Create a huntgroup table where we store each NAS and the huntgroup it is a member of, we'll call this table radhuntgroup.

CREATE TABLE radhuntgroup (
    id int(11) unsigned NOT NULL auto_increment,
    groupname varchar(64) NOT NULL default '',
    nasipaddress varchar(15) NOT NULL default '',
    nasportid varchar(15) default NULL,
    PRIMARY KEY  (id),
    KEY nasipaddress (nasipaddress)
) ;

Inserting entries

Populate the radhuntgroup table with your NAS information. For our example we'll insert an entry for a NAS whose ip-address is 192.168.0.10 and put it in the huntgroup "private".

INSERT INTO `radhuntgroup` (groupname, nasipaddress) VALUES ("example", "192.168.0.10");

The contents of the table show now look like this SELECT * FROM radhuntgroup; +----+-----------+--------------+-----------+ | id | groupname | nasipaddress | nasportid | +----+-----------+--------------+-----------+ | 1 | foo | 2.2.2.2 | NULL | +----+-----------+--------------+-----------+

Configuring FreeRADIUS

• Set up your database configuration in sql.conf (if you haven't done so already)
• Locate the authorize { } section in your radiusd.conf or sites-enabled/defaut configuration.
• After the preprocess module insert the following update request { Huntgroup-Name := "%{sql:SELECT groupname FROM radhuntgroup WHERE nasipaddress='%{NAS-IP-Address}'}" }

This performs a lookup in the radhuntgroup table using the ip-address as a key to return the huntgroup name. It then adds an attribute/value pair to the request where the name of the attribute is Huntgroup-Name and it's value is whatever was returned from the SQL query.

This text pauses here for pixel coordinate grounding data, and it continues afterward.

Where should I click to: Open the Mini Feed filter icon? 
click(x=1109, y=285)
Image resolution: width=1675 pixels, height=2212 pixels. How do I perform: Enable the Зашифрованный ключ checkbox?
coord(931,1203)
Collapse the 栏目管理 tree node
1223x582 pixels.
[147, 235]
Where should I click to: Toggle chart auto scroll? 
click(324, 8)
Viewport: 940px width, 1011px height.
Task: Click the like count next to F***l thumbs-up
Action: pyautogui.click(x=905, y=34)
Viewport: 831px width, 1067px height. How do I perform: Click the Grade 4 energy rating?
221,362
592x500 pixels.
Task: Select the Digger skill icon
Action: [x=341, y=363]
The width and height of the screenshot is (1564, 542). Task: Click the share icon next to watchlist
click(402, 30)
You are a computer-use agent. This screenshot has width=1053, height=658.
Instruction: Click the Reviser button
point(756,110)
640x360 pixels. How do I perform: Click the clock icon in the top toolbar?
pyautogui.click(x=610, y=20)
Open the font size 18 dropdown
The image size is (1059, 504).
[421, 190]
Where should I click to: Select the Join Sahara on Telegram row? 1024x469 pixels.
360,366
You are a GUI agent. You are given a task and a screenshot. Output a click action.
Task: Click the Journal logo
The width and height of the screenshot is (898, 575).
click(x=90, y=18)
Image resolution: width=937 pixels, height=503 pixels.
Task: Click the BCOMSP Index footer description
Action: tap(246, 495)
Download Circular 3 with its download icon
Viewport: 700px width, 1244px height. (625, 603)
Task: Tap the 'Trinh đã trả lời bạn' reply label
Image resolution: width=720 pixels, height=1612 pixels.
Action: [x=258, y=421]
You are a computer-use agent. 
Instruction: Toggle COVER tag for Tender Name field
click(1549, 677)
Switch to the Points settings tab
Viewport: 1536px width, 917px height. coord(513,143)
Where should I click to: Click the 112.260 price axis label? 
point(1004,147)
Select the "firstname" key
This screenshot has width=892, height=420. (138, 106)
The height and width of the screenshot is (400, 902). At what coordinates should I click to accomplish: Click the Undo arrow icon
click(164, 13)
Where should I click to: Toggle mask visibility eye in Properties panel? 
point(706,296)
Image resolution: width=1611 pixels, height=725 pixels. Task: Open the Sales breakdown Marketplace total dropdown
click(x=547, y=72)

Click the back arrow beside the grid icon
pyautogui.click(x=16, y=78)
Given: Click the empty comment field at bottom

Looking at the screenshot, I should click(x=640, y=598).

If the query did not find anything then the value is the empty string. You can check for this using the unlang statement if(Huntgroup-Name == ''){.

More examples

Combining with SQL authorisation

Suppose you want to only allow the group site_a_admins to be used when logging into a NAS' at site_a .

Assuming example_user was already a member of site_a_admins, you would follow the steps below. SELECT * FROM radusergroup; +--------------+---------------+----------+ | username | groupname | priority | +--------------+---------------+----------+ | example_user | site_a_admins | 0 | +---------------+---------------+----------+

• First add a list of the IP addresses of NAS' at site_a into the radhuntgroup table. INSERT INTO radhuntgroup (groupname, nasipaddress) VALUES ("site_a", "192.168.0.10"); INSERT INTO radhuntgroup (groupname, nasipaddress) VALUES ("site_a", "192.168.0.11"); INSERT INTO radhuntgroup (groupname, nasipaddress) VALUES ("site_a", "192.168.0.12");
• Now add an entry in the radgroupcheck table which says for the site_a_admins group only matches, when a Huntgroup-Name attribute with a value of site_a exists in the request. @todo insert query example SELECT * FROM radgroupcheck +----+----------------+----------------+----+----------+ | id | groupname | attribute | op | value | +----+----------------+----------------+----+----------+ | 1 | site_a_admins | Huntgroup-Name | == | site_a | +----+----------------+----------------+----+----------+
• @todo reply table example

---

1. A new request arrives, in the request are the following attribute/value pairs (along with other attribute/value pairs) User-Name = "example_user" NAS-IP-Address = 192.168.0.10
2. The authorize section executes and the "update request" we added performs a SQL query on the radhuntgroup table. The variable %{NAS-IP-Address} is replaced with the value of NAS-IP-Address in the request.
3. SQL XLAT query runs and matches the first row in our radhuntgroup table and returns site_a as the huntgroup name. The request is then updated with the attribute/value pair Huntgroup-Name = "site_a".
4. SQL modules runs. If group checking is enabled the first thing it does is lookup the user name in the radusergroup table. In our example example_user is looked up and is found to belong to the group site_a_admins.
5. SQL group check runs. The radgroupcheck table is consulted; for every group the user is a member of a list of tuples are returned. These tuples are then compared to the attribute/value pairs in the request using the operator specified.
6. If all the check items match, the radgroupreply table is consulted, and all attributes listed there for the group are added to the reply.